■ Objective
According to the news article on NATO's plans to defend Turkey, how many people did Ban Ki-moon say the Syrian conflict had left dead, and over what period?
# start of Document text
Title: NATO Has Plans To Defend Turkey If Needed As U.N. Calls For Unilateral Truce In Syria
Source: Al Arabiya
URL Source: http://english.alarabiya.net/articles/2012/10/09/242714.html
Published: Oct 9, 2012
Author: Al Arabiya
Post Date: 2012-10-09 10:54:04 by Brian S
Keywords: None
Views: 1432
Comments: 4

By Al Arabiya with Agencies

The head of NATO said on Tuesday the military alliance had plans in place to defend Turkey against attack if needed, as the United Nations chief urged the Syrian regime to declare an immediate truce.

“We have all necessary plans in place to protect and defend Turkey if necessary,” Secretary-General Anders Fogh Rasmussen told reporters before a meeting of the alliance’s defense ministers in Brussels, according to Reuters.

Following Syrian gunfire and shelling, NATO ambassadors threw their support behind Turkey in an emergency meeting last week. Turkish forces have retaliated against the bombardment from northern Syria, where President Bashar al-Assad’s forces are battling rebels.

Meanwhile, U.N. Secretary General Ban Ki-moon on Tuesday urged the Syrian regime to declare an immediate truce to bring an end to the conflict that he said had left 20,000 dead over the last 19 months.

“It is unbearable for the (Syrian) people to continue like this. That is why I have conveyed to the Syrian government (a) strong message that they should immediately declare a unilateral ceasefire,” he said.

He told a joint press conference in Paris with French President Francois Hollande that the reaction he had got from the Syrian government had been to ask what opposition forces would do if the regime called a truce, AFP reported.
# end of Document text
# start of Provided material
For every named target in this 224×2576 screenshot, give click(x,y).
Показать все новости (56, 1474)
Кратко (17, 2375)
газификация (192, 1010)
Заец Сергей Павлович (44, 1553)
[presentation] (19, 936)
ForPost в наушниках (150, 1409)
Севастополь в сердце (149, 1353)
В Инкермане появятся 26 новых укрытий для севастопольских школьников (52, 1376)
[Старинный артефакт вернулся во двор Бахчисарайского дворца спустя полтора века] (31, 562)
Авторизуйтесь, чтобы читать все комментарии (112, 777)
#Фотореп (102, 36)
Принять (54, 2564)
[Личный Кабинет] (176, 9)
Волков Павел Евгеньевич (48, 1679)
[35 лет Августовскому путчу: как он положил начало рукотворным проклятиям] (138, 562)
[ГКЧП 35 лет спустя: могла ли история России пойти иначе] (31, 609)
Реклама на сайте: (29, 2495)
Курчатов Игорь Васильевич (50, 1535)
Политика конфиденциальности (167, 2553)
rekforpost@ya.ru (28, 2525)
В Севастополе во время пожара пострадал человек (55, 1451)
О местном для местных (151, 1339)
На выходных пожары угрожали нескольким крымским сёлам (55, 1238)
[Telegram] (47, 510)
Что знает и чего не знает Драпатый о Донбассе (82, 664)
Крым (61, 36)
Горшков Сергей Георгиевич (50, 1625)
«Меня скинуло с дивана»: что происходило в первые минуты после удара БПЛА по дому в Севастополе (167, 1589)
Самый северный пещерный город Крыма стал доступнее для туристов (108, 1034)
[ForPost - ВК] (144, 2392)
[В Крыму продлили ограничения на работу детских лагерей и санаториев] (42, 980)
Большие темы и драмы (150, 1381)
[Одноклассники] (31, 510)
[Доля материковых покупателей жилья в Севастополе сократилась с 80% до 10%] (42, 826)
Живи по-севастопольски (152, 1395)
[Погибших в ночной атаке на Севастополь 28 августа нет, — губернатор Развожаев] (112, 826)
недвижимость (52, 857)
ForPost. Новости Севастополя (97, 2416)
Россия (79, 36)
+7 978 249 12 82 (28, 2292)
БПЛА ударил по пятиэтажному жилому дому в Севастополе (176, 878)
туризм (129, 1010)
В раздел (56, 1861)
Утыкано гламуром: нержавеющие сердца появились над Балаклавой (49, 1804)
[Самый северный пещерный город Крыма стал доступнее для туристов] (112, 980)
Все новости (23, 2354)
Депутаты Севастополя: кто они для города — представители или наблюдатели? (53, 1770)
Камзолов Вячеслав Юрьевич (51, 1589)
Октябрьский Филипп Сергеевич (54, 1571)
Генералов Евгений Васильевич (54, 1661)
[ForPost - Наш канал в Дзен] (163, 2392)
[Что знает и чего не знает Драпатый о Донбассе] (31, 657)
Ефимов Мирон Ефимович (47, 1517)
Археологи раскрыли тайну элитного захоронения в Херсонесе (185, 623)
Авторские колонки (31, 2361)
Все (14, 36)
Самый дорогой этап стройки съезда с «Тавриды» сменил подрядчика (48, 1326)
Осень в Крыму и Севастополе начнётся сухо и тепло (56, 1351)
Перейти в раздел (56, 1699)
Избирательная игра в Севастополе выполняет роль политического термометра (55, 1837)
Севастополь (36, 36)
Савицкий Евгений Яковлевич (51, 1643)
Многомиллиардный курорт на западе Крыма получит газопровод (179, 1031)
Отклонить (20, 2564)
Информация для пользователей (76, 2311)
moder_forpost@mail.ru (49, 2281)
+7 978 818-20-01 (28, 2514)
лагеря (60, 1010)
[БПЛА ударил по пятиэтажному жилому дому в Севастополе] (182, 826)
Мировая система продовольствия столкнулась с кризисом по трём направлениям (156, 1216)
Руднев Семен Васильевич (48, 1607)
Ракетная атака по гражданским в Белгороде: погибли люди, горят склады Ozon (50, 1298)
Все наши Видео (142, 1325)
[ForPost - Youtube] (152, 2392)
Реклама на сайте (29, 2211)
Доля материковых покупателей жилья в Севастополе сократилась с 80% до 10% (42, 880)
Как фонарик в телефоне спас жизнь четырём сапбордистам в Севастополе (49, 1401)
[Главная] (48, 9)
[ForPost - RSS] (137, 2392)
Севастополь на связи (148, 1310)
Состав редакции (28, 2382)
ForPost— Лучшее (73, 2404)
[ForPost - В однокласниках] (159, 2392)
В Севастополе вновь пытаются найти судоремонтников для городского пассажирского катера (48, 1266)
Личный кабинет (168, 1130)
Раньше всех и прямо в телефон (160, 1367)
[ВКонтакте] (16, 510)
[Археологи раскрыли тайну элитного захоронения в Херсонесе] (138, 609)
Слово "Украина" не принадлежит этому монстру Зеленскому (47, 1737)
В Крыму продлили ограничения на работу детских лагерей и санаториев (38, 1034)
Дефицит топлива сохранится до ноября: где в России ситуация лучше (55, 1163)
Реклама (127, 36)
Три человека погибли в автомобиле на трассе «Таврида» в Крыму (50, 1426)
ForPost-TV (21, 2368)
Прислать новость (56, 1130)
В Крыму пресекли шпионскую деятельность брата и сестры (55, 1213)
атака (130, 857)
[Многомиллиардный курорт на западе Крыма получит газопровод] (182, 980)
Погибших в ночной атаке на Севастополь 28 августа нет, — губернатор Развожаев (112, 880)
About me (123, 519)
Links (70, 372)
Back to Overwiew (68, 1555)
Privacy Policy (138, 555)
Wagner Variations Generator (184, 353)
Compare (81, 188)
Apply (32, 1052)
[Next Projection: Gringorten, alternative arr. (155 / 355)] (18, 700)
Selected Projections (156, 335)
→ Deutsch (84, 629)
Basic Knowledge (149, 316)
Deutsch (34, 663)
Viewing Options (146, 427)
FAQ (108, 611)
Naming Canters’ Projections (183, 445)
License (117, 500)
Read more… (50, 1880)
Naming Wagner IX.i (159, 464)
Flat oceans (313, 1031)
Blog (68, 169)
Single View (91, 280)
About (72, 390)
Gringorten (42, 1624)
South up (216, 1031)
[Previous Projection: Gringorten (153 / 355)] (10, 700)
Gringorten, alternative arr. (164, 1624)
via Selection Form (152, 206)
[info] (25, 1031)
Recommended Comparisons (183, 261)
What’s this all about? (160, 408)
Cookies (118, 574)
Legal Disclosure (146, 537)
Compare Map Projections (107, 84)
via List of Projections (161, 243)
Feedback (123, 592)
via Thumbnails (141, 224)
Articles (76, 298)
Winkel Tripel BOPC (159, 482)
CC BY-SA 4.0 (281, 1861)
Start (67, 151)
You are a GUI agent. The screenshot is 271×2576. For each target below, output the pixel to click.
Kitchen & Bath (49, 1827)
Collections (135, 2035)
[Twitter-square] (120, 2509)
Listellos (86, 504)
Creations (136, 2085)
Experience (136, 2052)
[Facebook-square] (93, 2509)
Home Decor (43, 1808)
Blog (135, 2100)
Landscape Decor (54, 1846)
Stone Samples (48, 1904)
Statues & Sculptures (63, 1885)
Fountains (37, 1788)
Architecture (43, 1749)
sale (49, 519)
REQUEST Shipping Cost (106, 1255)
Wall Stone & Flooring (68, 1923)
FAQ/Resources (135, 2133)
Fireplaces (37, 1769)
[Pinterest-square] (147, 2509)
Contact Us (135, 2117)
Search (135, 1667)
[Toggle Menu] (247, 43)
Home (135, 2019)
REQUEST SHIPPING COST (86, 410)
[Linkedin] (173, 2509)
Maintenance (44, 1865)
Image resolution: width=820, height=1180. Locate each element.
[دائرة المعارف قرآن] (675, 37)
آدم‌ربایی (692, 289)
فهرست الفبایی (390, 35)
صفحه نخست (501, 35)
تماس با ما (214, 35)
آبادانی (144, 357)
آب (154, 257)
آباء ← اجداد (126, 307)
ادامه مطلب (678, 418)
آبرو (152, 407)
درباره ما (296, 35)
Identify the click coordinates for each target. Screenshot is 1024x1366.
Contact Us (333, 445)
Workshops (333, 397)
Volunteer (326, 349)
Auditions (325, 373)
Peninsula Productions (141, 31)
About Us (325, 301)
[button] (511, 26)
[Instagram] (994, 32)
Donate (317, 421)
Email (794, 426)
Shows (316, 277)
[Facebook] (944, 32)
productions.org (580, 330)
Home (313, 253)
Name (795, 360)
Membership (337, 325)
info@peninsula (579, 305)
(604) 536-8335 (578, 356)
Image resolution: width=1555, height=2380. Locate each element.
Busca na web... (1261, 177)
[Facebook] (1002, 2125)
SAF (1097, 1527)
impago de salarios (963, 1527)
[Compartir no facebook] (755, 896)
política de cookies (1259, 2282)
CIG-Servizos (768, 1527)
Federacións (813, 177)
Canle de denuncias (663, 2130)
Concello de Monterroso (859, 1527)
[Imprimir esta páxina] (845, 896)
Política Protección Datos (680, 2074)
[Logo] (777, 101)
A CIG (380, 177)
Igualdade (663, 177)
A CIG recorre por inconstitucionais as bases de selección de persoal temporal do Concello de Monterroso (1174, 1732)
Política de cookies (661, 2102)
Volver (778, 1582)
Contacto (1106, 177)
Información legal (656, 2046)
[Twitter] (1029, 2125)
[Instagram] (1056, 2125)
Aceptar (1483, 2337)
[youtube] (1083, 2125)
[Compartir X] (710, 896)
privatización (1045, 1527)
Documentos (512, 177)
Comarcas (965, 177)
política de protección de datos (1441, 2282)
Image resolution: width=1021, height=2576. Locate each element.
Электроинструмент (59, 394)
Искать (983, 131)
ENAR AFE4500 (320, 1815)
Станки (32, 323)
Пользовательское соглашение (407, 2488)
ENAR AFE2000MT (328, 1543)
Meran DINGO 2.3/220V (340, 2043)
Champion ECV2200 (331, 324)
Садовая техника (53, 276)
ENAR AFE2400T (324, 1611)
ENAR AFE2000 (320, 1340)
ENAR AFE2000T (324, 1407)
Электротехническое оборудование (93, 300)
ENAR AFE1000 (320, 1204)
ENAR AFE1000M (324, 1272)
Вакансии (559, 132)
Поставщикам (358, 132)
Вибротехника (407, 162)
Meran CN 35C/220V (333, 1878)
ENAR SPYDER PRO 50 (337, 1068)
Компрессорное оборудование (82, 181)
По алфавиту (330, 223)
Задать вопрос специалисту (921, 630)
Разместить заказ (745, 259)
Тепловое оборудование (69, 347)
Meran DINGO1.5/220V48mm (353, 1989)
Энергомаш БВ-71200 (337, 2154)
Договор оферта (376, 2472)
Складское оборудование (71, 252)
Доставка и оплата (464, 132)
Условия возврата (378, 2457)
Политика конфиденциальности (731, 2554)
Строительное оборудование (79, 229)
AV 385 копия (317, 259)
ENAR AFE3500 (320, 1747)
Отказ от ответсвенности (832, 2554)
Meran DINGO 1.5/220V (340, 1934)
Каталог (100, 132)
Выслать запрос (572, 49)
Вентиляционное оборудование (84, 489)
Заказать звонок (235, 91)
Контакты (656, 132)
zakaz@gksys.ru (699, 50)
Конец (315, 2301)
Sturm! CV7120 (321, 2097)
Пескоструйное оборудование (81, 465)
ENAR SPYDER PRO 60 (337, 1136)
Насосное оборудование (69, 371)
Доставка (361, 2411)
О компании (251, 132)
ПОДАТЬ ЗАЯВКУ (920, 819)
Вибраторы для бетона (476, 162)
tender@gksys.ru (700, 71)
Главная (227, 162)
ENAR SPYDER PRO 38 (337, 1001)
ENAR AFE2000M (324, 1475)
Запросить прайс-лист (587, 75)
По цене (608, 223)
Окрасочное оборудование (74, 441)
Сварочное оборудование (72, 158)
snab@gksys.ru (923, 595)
# end of Provided material
■ Worked answer
20,000 dead over the last 19 months.